独立行政法人 科学技術新興機構(JST)の戦略的創造研究推進事業(CREST)「たんぱく質の構造・機能と発現のメカニズム」はゲノム科学の進展を受けて、たんぱく質の研究がクローズアップされる時代を迎えた生命科学の研究潮流に呼応するプロジェクトとして企画され、生物学的に重要な機能を担うたんぱく質について、その機能発現と構造の相関関係を解析する課題、および構造解析・機能解析の革新的な手法の開発を目指す課題を取り上げてたんぱく質研究の最前線を拓くことを目的としている。
 研究期間は各課題とも5年とし、平成13年秋からプロジェクトを立ち上げた。平成15年度まで、3年間にわたり各年度とも5-6件の研究課題を公募し、研究総括と領域アドバイザーの合議により採択課題を決定した。
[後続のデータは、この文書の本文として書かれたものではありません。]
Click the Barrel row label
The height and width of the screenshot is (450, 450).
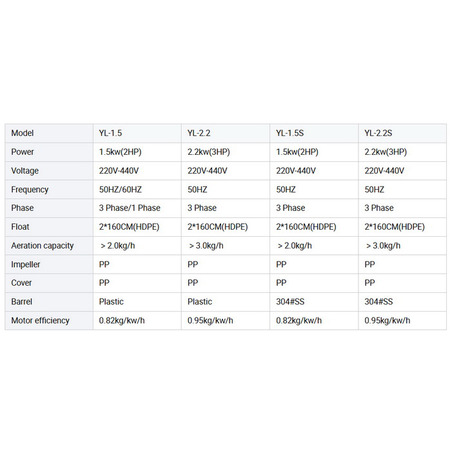pyautogui.click(x=49, y=302)
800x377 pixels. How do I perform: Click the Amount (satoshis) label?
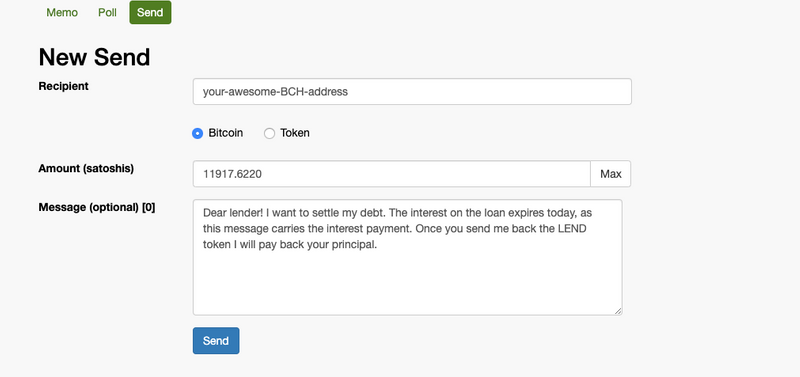pyautogui.click(x=86, y=168)
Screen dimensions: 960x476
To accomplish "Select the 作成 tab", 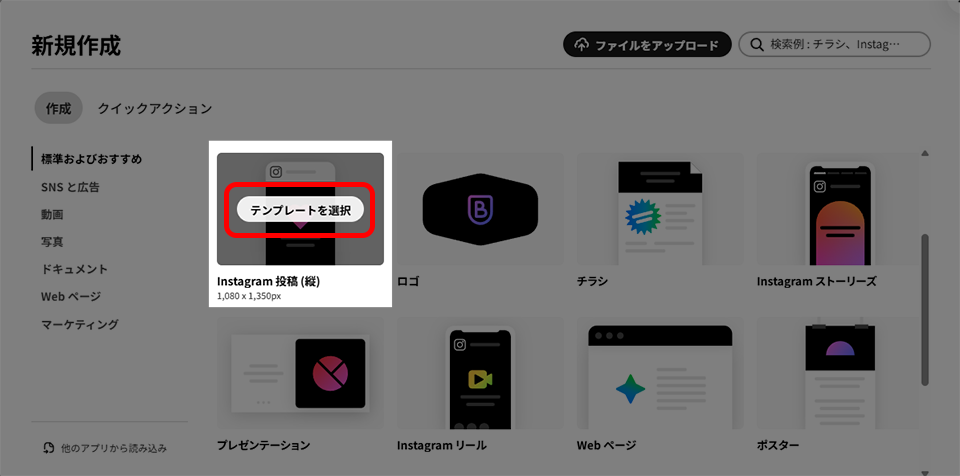I will tap(58, 108).
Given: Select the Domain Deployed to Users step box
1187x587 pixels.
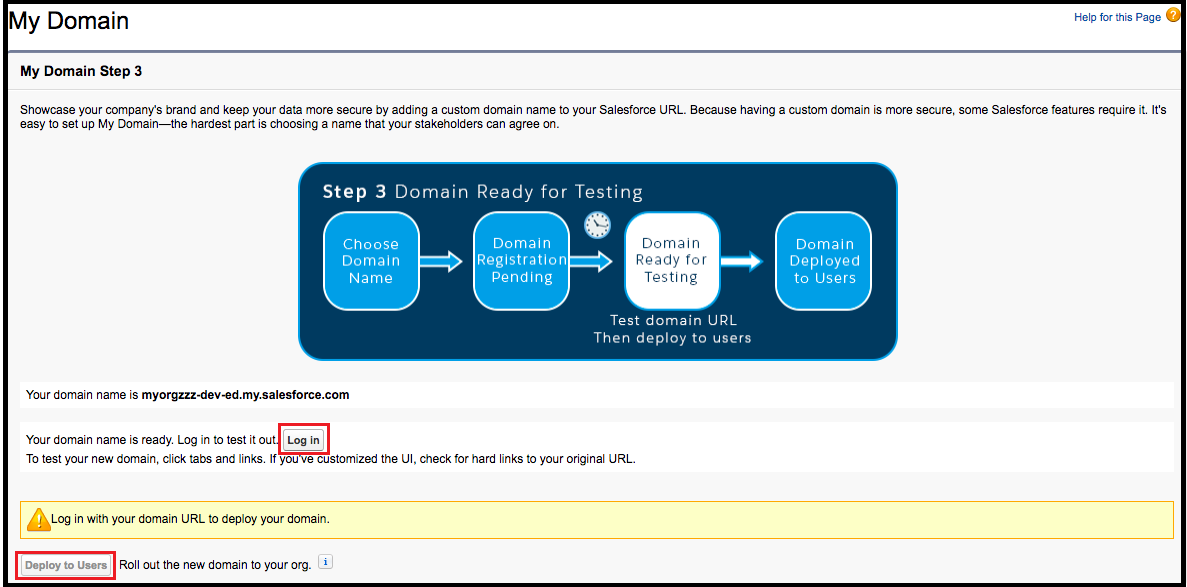Looking at the screenshot, I should [823, 261].
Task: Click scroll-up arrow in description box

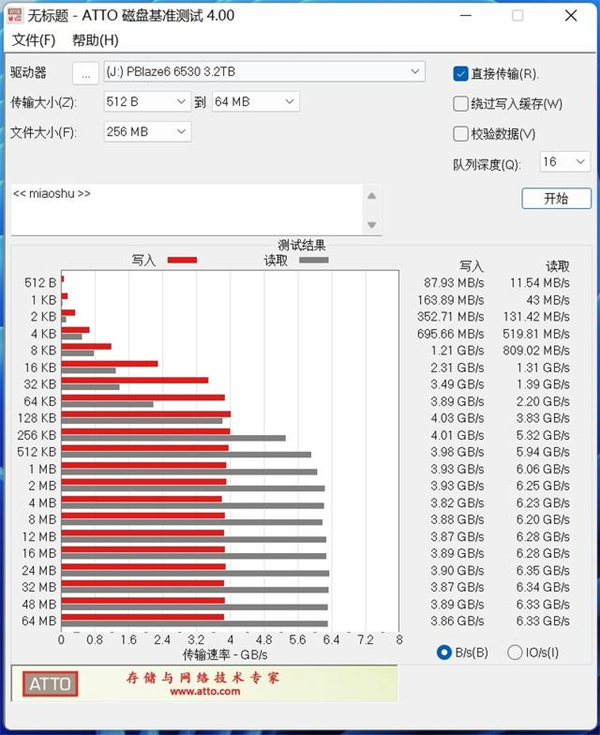Action: click(x=372, y=196)

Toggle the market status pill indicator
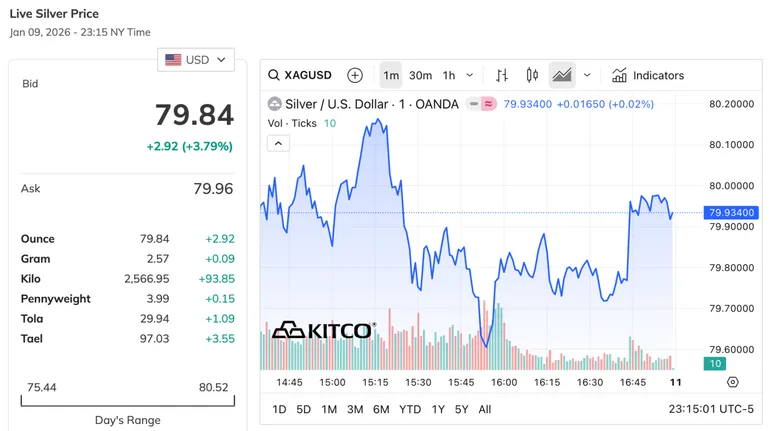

課題の採択は、初年度から当初の予想を遙かに上回る多数の研究計画が寄せられ、極めて高い競争率の中から採択するという苦渋の選択を強いられた。初年度に採択された課題は、平成18年度末をもって終了するので、この機会に、初年度採択の各研究課題について最終報告をとりまとめたのが本書である。
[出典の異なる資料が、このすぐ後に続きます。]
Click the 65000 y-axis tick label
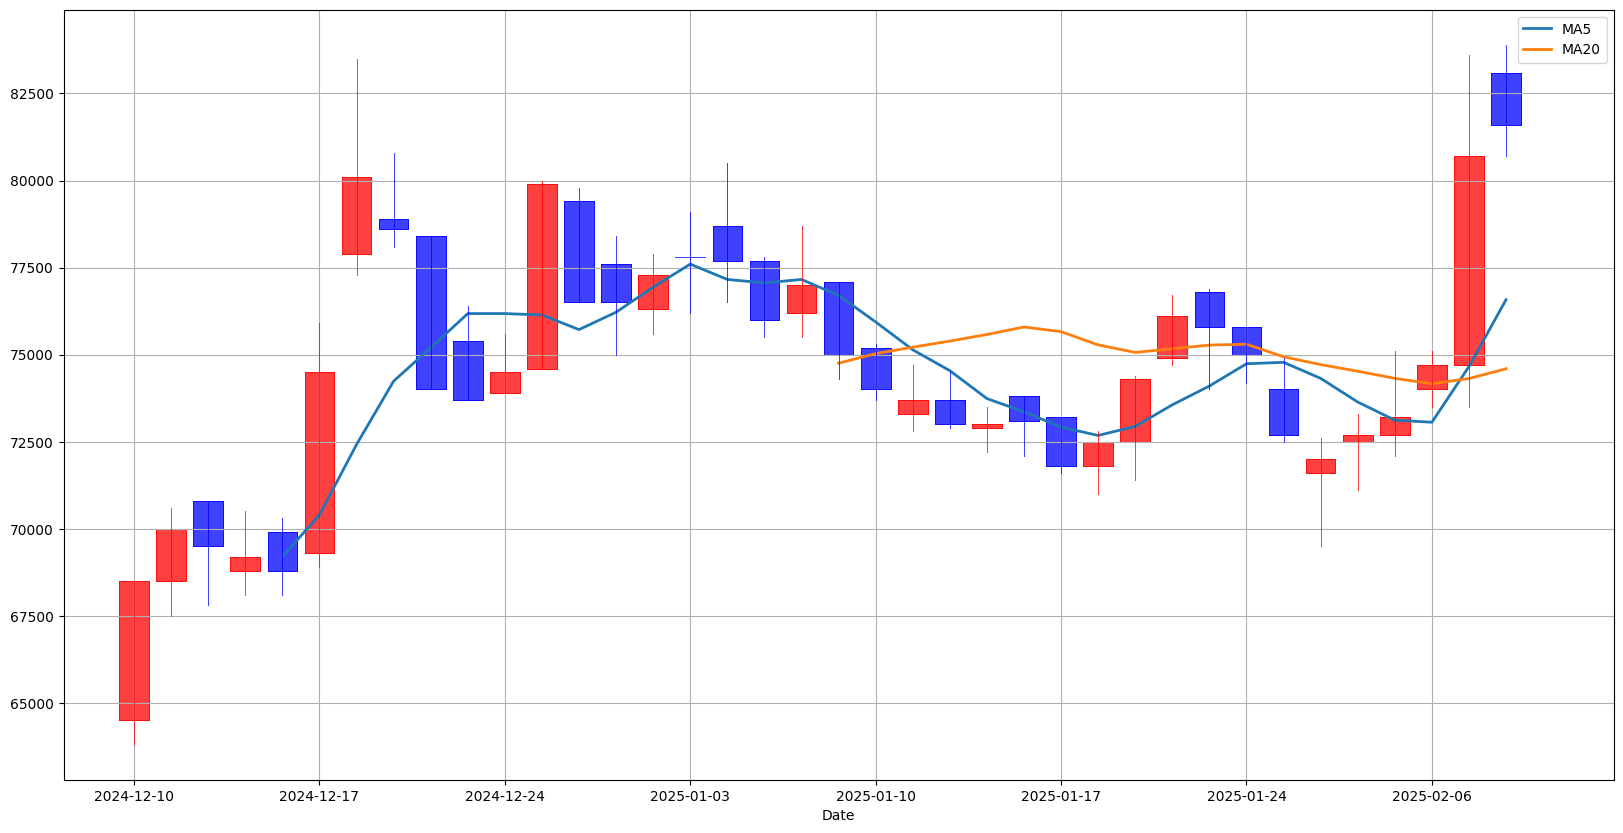The height and width of the screenshot is (833, 1623). tap(31, 704)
 激烈な競争の中から採択された研究代表者、およびその研究計画は、日本のタンパク質研究の代表と呼ぶにふさわしい高水準のものであった。どの研究課題も順調に推移し、当初の予想を上回る成果を挙げたものが多いと自画自賛している。事実、各課題ともその成果は、すでに国際的に大きな注目を集め先導性、波及性の高さを物語っている。むろん、ご高覧いただきご批判をお寄せいただけるなら、進行中の2年度目採択、3年度目採択の各研究課題の進展の上で役立たせていただきたく、さらに、広くCRESTの今後のあり方などに参考となる貴重なご意見として本部に伝えたく存じます。
 ここに収録したような立派な研究成果が得られたことは、もとより研究代表者はじめ参加した研究者各位の努力によるものであります。同時に、研究の進捗に応じて貴重なアドバイスをいただいた領域アドバイザーの諸先生方の寄与があってのこととアドバイザー、評価委員各位に感謝したいと思います。JST戦略的創造事業本部の研究推進部長、同研究第1課長をはじめとする職員各位、立川にある領域事務所の技術参事、事務参事はじめ職員のみなさんの支えも円滑な研究の進展に欠かせないものであったことも付記し、深く感謝の意を表します。